Girls, traut euch auf die Bühne!

Die Musik der "Punk Girls" ist bis heute hörenswert und vorbildlich. Sie schreien einem förmlich ins Ohr: Girls, traut euch auf die Bühne. Songs, prallgefüllt mit selbstironischer Reflexion und Sarkasmus. Unvergessen: "Typical Girls" aus dem The Slits-Album Cut aus dem Jahre 1979. Da lagen viele von uns noch als Quark im Schaufenster, aber die Rebellion gegen typische Frauenbilder war im vollen Gange. "Who invented the typical girl? Who's bringing out the new improved model? Ah there's another marketing ploy. Typical girl gets the typical boy."

In der Doku erzählen die Musikerinnern leider auch von körperlicher Gewalt. Sie wurden angegriffen, nur weil sie nicht in das Bild der klassischen Schwiegertochter passten. Slits-Sängerin Ari Up wurde sogar mit einem Messer attackiert. Die 1970er waren harte Zeiten, aber auch die Zeit der Umbrüche. In Großbritannien wurden Gesetze zur Gleichstellung der Frauen erlassen. Gleichzeitig gab es überall im Land eine hohe Arbeitslosigkeit. Es gab in England Zeiten, da wurde alle drei Stunden am Tag der Strom abgestellt, weil es einfach nicht genug Energie gab. Bernd Begemann sagte zu diesem Thema kürzlich im Interview (demnächst auf Laut.de): "Die machen die tollste Musik der Welt, aber hatten keinen Strom."

Einfach machen, ohne dabei perfekt zu sein

Bei all den Krisen und Hürden war es um so wichtiger, in den Proberaum zu gehen. Sich ein Instrument zu schnappen, auch wenn man kein Schlagzeug spielen konnte, Texte und Parolen laut ins Mikro zu grölen. Einfach machen, ohne dabei perfekt zu sein. Für Viv Albertine waren The Slits ihre Familie. Natürlich gab es viele Streitereien und Differenzen, aber sie hielten zusammen, wenn es darauf ankam.

Christine Franz hatte bei ihren Recherchen Glück.
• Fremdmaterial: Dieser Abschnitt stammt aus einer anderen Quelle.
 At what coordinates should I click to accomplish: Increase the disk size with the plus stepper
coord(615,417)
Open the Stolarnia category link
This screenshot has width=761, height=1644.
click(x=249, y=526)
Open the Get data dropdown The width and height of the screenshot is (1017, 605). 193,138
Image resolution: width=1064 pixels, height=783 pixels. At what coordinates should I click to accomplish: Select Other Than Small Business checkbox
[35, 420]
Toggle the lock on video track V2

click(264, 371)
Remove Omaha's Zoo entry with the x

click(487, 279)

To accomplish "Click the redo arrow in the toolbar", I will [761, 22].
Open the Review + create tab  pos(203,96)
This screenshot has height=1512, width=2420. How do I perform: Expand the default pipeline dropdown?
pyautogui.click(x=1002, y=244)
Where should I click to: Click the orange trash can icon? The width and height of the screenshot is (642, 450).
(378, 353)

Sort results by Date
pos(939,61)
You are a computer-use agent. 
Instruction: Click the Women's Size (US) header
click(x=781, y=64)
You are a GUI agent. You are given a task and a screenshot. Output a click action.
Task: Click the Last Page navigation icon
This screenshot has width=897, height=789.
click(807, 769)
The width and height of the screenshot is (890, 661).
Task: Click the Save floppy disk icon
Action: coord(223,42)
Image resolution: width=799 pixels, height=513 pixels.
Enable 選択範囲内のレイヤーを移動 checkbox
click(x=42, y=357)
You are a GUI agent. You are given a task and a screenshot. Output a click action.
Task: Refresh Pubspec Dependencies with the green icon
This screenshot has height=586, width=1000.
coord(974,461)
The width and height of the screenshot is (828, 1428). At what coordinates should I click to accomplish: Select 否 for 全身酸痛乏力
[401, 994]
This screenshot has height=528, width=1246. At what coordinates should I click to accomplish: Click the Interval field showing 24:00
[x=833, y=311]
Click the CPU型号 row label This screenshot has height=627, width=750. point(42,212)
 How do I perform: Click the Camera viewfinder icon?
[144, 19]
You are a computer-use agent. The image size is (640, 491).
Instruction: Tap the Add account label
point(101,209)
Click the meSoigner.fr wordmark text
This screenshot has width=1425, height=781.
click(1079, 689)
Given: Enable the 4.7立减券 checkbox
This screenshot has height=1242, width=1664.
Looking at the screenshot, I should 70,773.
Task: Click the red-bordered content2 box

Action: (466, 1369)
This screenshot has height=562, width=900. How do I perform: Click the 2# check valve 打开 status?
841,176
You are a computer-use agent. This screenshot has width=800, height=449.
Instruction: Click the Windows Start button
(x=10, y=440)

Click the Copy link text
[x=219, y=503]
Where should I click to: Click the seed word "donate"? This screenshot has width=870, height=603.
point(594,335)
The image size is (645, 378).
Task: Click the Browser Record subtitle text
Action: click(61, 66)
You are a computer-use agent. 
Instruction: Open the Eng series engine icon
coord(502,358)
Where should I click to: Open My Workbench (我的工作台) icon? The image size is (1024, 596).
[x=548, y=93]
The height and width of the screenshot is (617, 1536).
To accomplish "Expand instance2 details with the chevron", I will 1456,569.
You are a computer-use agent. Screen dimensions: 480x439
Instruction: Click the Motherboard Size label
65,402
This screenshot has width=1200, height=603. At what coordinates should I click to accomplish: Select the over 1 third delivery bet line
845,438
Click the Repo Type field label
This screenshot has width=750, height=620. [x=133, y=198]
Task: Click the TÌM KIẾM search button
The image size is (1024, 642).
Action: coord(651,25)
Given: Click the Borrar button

Es war ein guter Zeitpunkt, denn die Musikerinnen standen für Interviews zur Verfügung und waren wieder bereit, über die damalige Zeit zu sprechen. Alle standen 2023 kurz vor einer Veröffentlichung, sei es musikalisch oder in Buchform. Auch Annette Benjamin schreibt nach 40 Jahren wieder Songs und steht in Berlin mit bekannten Musikern, wie Drangsal oder Julian Knoth von Die Nerven im Proberaum. Sie gründet mit ihnen die Band Die Benjamins und im Juni 2023 erscheint das gleichnamige Album.

Der Film "Punk Girls" von Christine Franz wird ab September bei ARTE laufen und das sollte sich jeder in den Kalender eintragen. Auch das war noch etwas, was Annette Benjamin am Abend der Premiere sagte: "Jeder sollte sich Musiker_innen schnappen und Musik machen." Also, Girls, gründet mehr Bands und bleibt laut!